[EXERCICE ÉCRIT 1]
Modifiez la critique des Nefs de Pangée : recopiez-en le passage compris entre « Lire les avis » et « de l’avoir oui. », inclus, en y remplaçant « couverture » par « jaquette ».

[TEXTE DU DOCUMENT]

──────────

Une des particularités de ce roman est son échelle, au niveau du temps comme de la géographie. Il se déroule sur des dizaines d’années et s’étend sur des milliers de kilomètres et pourtant on ne sent jamais que l’intrigue s’éparpille, tout est cohérent, tout se tient et on ne perd jamais le fil. Cette ampleur vertigineuse m’a fait penser à Acacia, et comme la trilogie de Durham, Les nefs de Pangée sait guider le lecteur dans son vaste monde et sa structure narrative. Les nombreux personnages sont très bien définis, chacun à son rôle et son évolution. On suit leurs aventures avec plaisir grâce à une écriture maitrisée et agréable qui sait gérer les passages d’exposition et les batailles épiques avec la même qualité.
Mais quelque part au milieu de tout ça, le roman arrive à dépasser le stade du bon roman d’aventure, il pose une fresque immense qui nous parle d’exploration, de superstition, de peur de l’inconnu, d’évolution. Nous allons assister à une mutation profonde de cette civilisation qu’on observe et, cerise sur le gâteau, l’auteur se permet un changement de perspective hallucinant au beau milieu du roman, qui remet en cause le sens même du livre et notre perception de son univers. Ce n’est pas la seule surprise du roman mais elle met en évidence sa construction en plusieurs couches successives qui nous amène de plus en plus loin dans ce que propose Christian Chavassieux.
Les nefs de Pangée est un roman dense et passionnant, immense par son ampleur et sa profondeur. Malgré un début qui demandera un effort pour rentrer pleinement dans son univers, le livre captive et transporte le lecteur. On voyage loin, très loin à bord des navires de la dixième chasse, c’est une grande aventure à lire absolument.
Lire les avis de : Gilthanas (Elbakin), Lorhkan, Gromovar (Quoi de neuf sur ma pile), Blackwolf (Blog O Livre), Lune (un papillon dans la lune), Samuel Ziterman (Lecture 42),
Ma prochaine lecture ! Ça donne envie 😀
Bonne lecture, j’attends ton avis 🙂
Oh oui ca donne envie !! Je viens justement de le cocher, il est proposé dans la masse critique d’aujourd’hui! Je te rejoins sur la couverture: elle est magnifique ! Tout comme toi je suis capable de lire un livre sur tablette et de me le racheter en papier juste pour le plaisir de posséder l’objet 🙂
Quand c’est un beau livre ça donne envie de l’avoir oui.

──────────

[JEU DE DONNÉES]

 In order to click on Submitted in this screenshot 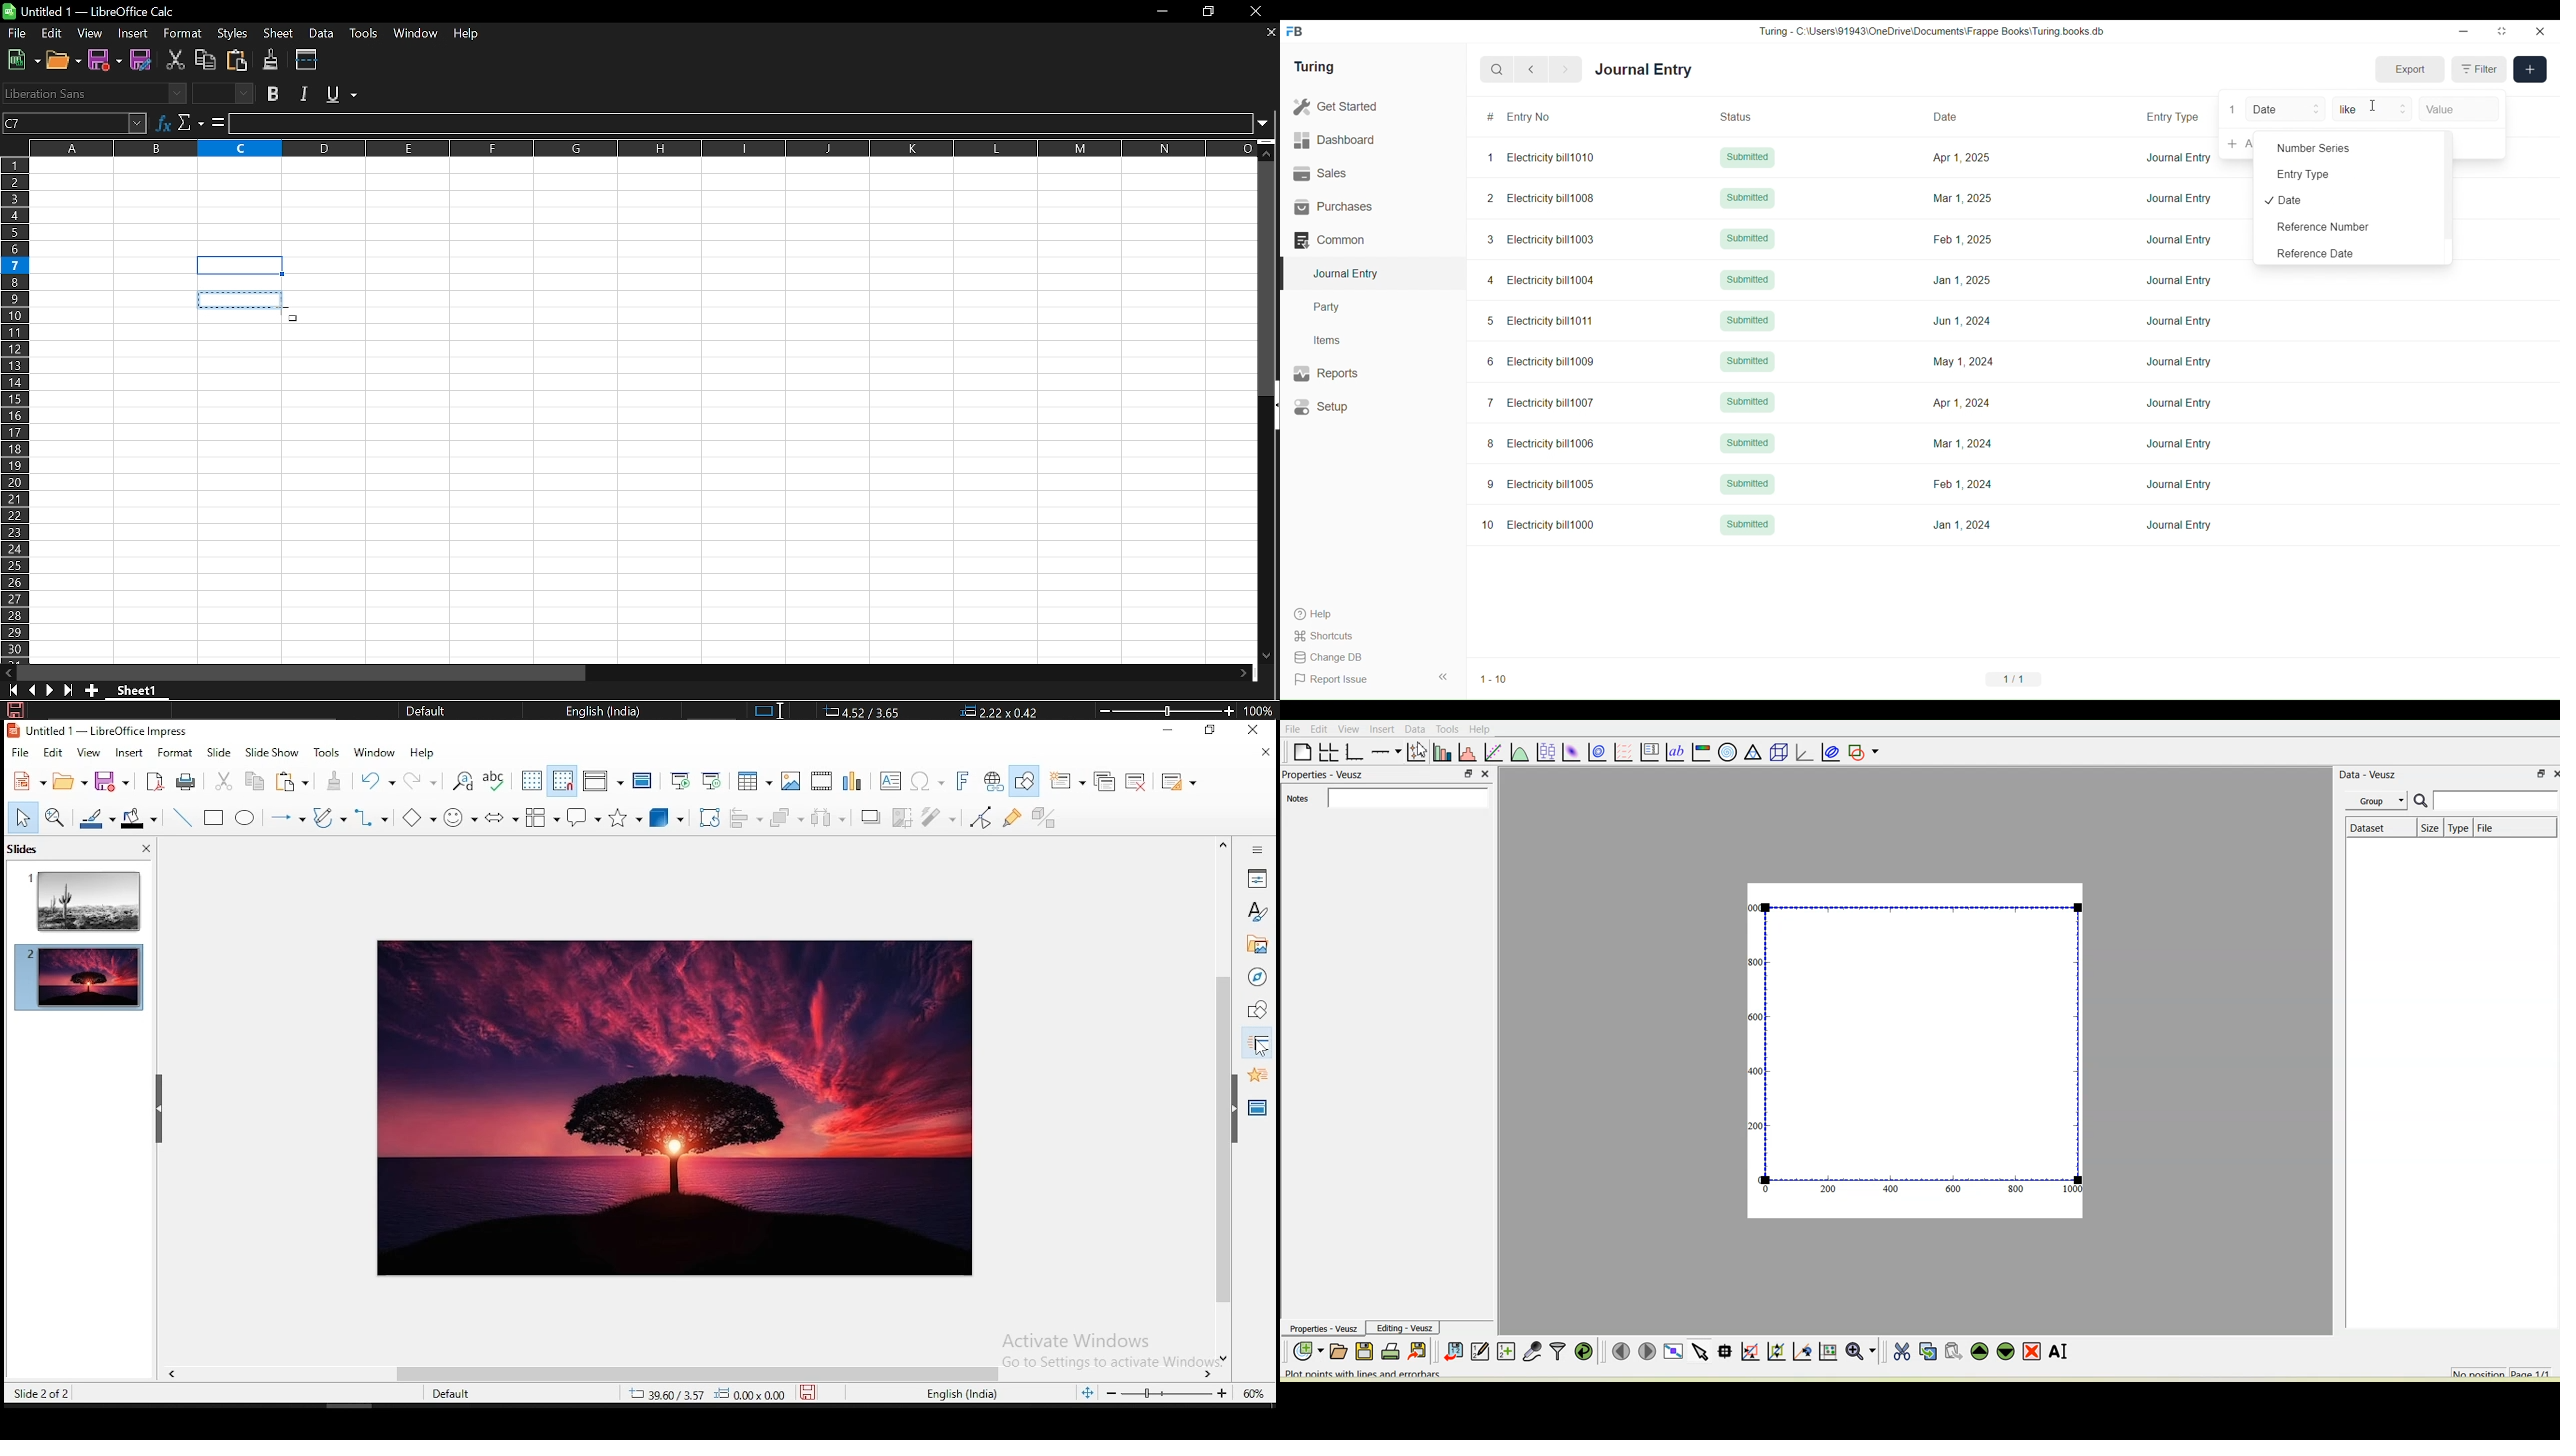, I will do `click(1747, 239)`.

──────────

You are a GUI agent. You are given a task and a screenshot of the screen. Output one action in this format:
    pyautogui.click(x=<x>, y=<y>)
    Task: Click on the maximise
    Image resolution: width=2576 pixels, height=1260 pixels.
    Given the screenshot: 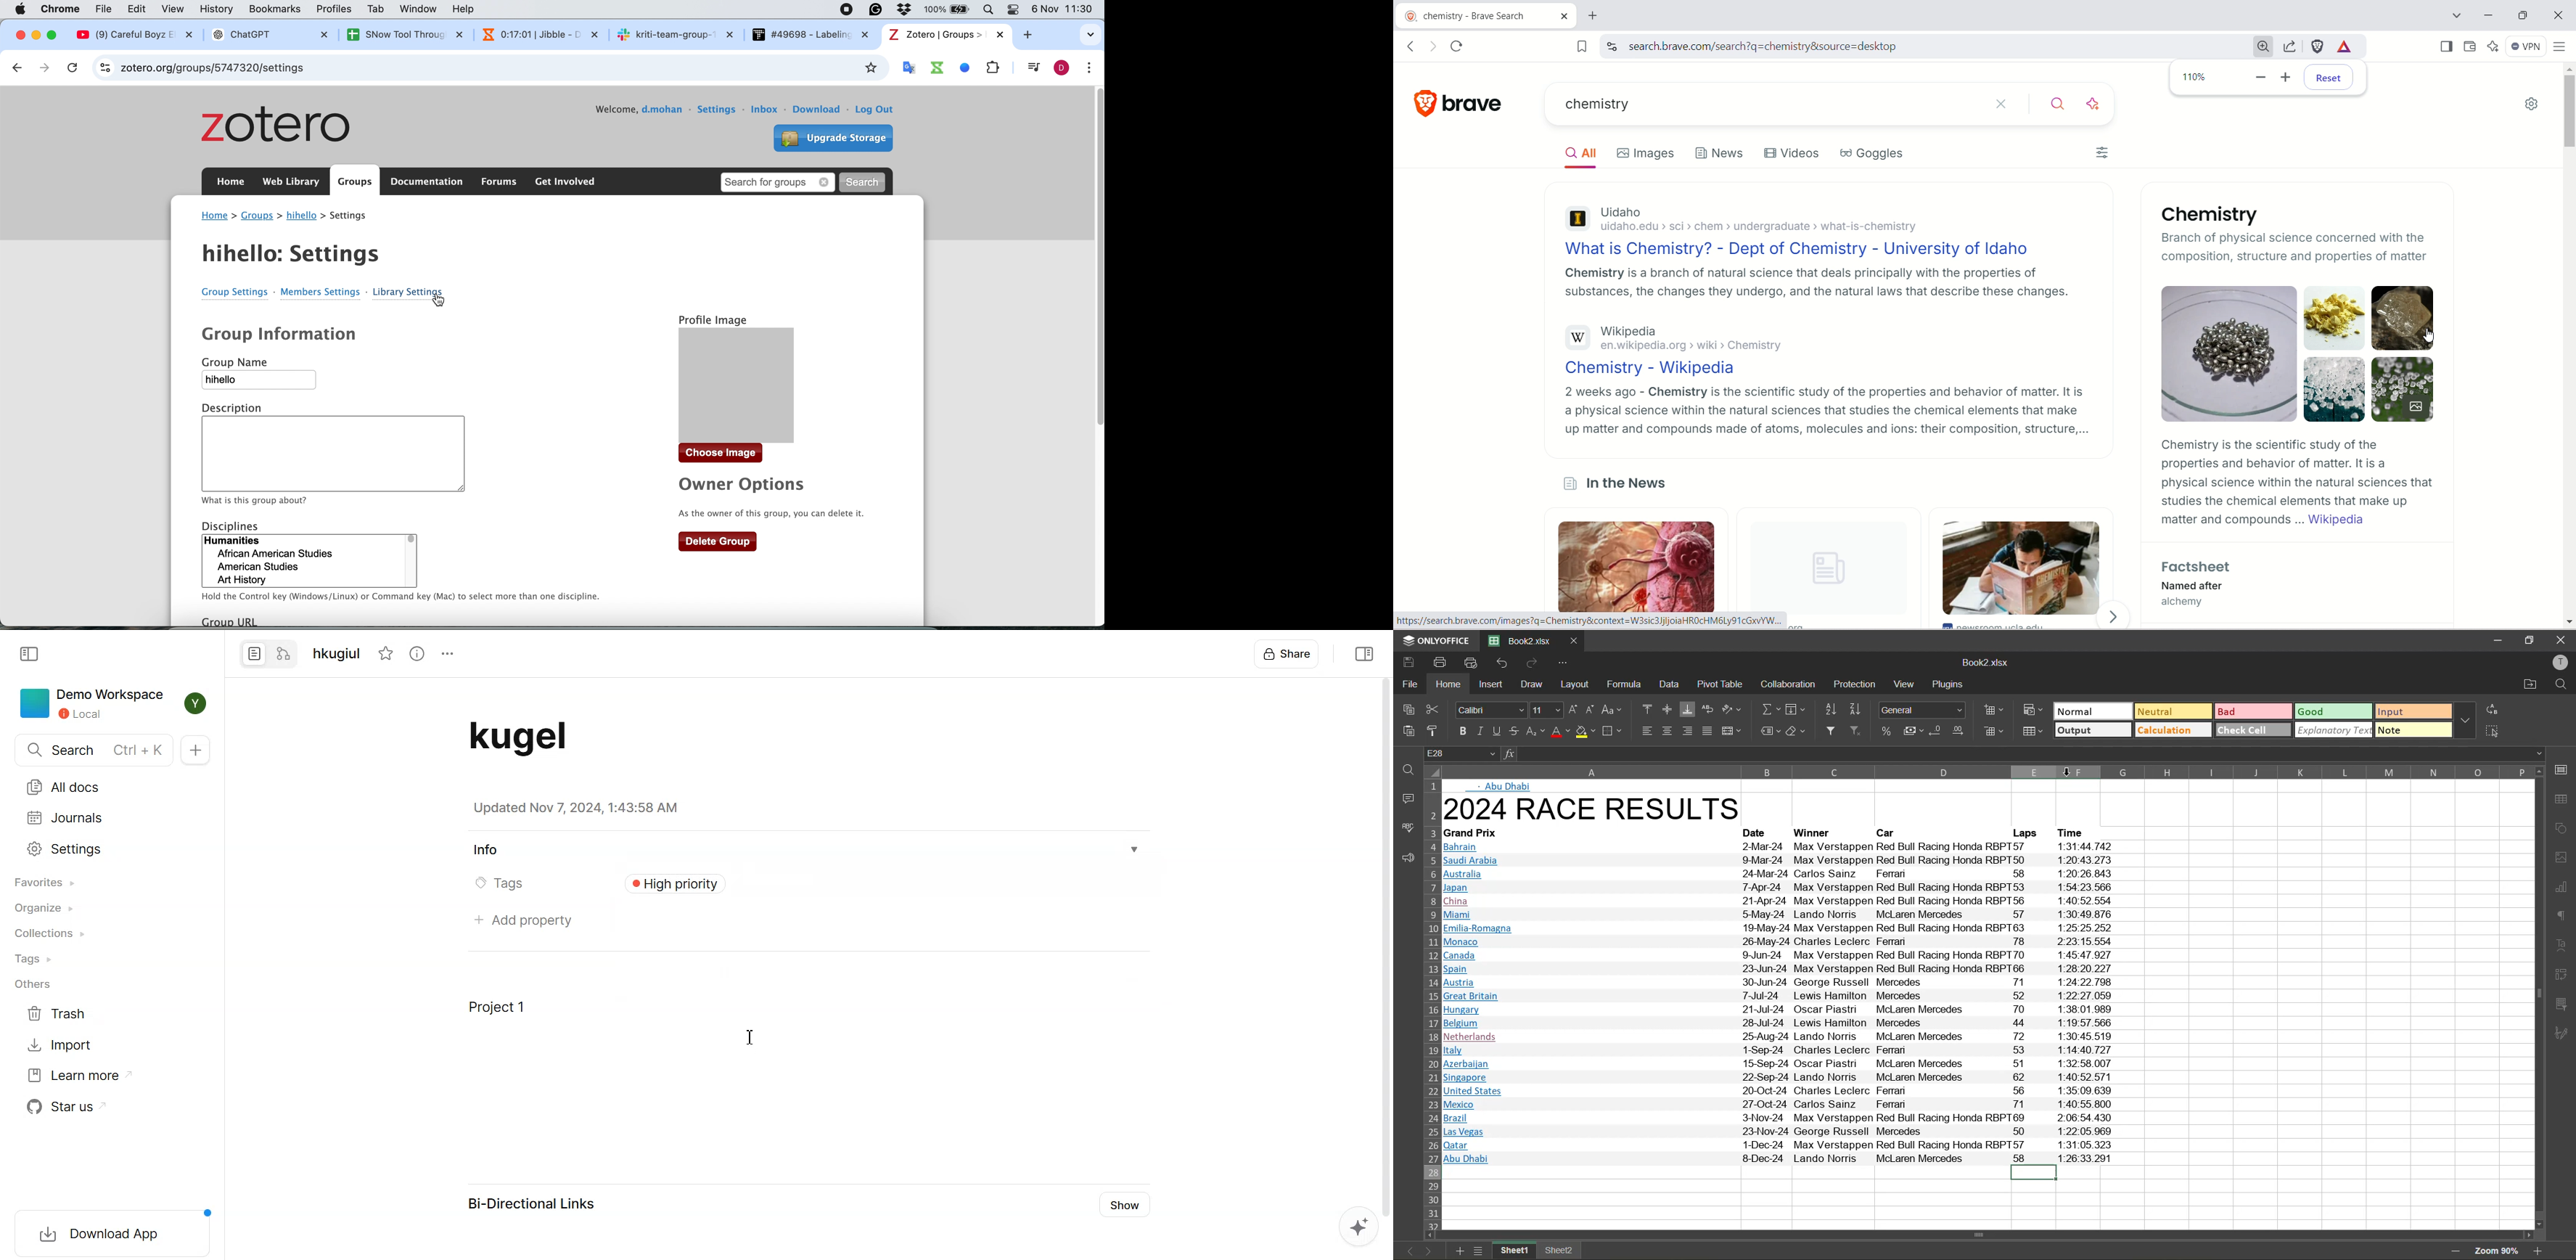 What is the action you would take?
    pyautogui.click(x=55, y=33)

──────────

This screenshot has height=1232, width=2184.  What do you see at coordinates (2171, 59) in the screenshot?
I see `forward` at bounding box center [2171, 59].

──────────

[EXERCICE ÉCRIT 2]
Déterminez combien de lignes du listing contiennent le mot « height », en respectant la casse, et donnez seulement ce nombre.

[CORRIGÉ 1]
Lire les avis de : Gilthanas (Elbakin), Lorhkan, Gromovar (Quoi de neuf sur ma pile), Blackwolf (Blog O Livre), Lune (un papillon dans la lune), Samuel Ziterman (Lecture 42),
Ma prochaine lecture ! Ça donne envie 😀
Bonne lecture, j’attends ton avis 🙂
Oh oui ca donne envie !! Je viens justement de le cocher, il est proposé dans la masse critique d’aujourd’hui! Je te rejoins sur la jaquette: elle est magnifique ! Tout comme toi je suis capable de lire un livre sur tablette et de me le racheter en papier juste pour le plaisir de posséder l’objet 🙂
Quand c’est un beau livre ça donne envie de l’avoir oui.

[CORRIGÉ 2]
2